Neufund is a blockchain-based equity fundraising platform with the potential of becoming the leading Security Token Offerings (STO) platform in Europe. It seeks to provide a simple and transparent platform for Equity Token Offering (ETO). This special class of STO allows both off-chain and on-chain companies to issue regulated equity tokens on the Ethereum Blockchain.
Through the Neumark (NEU) token framework, STO investors are able to obtain a “share” of the underlying Neufund platform. NEU can be considered as a dividend-paying token, as every NEU holder gains a fee from every successful ETO on the platform. This is a key differentiator that seperates NEU from the access and utility tokens of other STO platforms.
Part 1: Neufund Overview
NEU is an ERC20 token that rewards token holders by giving them rights to the revenues generated by the platform, through fees and a portfolio of equity tokens. NEU is generated whenever Ethereum (ETH) or Euros (the stablecoin EUR-T on the platform) is committed by investors for ETOs completed on the Neufund platform.
The Neufund Whitepaper was published in September 2016, while its first public Neumark token offering took place in November 2017. Through this token offering, called Initial Capital Building Mechanism (ICBM), the platform has raised a total of around 12.5 mln Euros in a single month, which generated an equivalent of 55 million NEUs. We would like to note that the above-mentioned committed funds are NOT the property of Neufund. Rather, they still belong to the investors and are kept on their respective platform accounts for future ETOs.
In July this year, Neufund announced their strategic alliance with the Malta Stock Exchange for the eventual goal of building a “decentralized and global stock exchange”. At the same time, a partnership with Binance was announced, which may allow equity tokens of the Neufund platform to be traded on the Binance exchange in the future. In August 2018 NEU was listed on BitBay where it is now available in four trading pairs, including BTC and three FIAT currencies.
Equity Token Offering (ETO)
Equity Token Offering (ETO) is the fund-raising mechanism that is at the core of the Neufund platform. Neufund’s goal is to provide a platform where secure, regulated ICO-like token offerings can be undertaken.
Under German law, securities are divided into “Wertpapiere” (securities) and “Vermögensanlagen” (investments). The main difference between the two security classes is their transferability. “Securities” are freely transferable in the capital market, while “investments” require additional legal procedures for re-assignment to another party.

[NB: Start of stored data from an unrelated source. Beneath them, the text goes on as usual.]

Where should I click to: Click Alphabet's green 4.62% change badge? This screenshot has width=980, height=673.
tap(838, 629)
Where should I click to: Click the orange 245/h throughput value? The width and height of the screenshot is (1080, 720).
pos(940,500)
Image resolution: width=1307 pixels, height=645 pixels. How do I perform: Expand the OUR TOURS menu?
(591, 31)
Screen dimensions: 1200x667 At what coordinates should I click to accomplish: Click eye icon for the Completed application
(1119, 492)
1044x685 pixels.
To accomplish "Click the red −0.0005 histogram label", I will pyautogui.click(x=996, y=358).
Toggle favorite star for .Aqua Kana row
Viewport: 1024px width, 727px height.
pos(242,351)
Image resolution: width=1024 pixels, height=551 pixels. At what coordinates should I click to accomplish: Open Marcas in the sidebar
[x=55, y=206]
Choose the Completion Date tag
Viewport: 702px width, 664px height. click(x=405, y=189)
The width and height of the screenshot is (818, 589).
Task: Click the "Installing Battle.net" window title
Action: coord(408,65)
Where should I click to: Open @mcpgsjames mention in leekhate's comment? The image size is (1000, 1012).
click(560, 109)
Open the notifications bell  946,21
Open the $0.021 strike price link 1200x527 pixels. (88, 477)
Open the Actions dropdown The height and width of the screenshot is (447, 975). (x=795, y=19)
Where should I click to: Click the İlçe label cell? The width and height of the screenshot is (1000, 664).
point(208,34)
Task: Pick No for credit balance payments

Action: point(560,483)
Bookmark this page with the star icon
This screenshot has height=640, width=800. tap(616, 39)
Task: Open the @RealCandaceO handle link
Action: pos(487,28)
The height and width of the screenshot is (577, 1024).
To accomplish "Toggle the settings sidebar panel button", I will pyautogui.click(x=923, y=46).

Neufund structures its tokenized assets as “investments”, as it is easier to register a public offering of investment assets with German Financial Authorities (BaFin). Such tokens are comparable to private equities. ETO is the public offering of such a token, subject to the German Banking Act (KWG) and the Investment Asset Act (VermAnIG). ETOs can be conducted by any incorporated entity worldwide, except those in the U.S. due to the ongoing regulatory uncertainty which has yet to be clarified by the CFTC and SEC, the primary U.S. commodities and securities regulators.
STO vs ETO
Security Token Offering (STO) is the catch-all term for similar token offerings and is the term used most often globally when referring to new token offering, so it is then natural to ask what is the difference between STO and ETO. Strictly speaking, ETO is a subclass of STO, the same way that an equity token is a specific type of a security token. However, their functionality is the same from the users’ perspective.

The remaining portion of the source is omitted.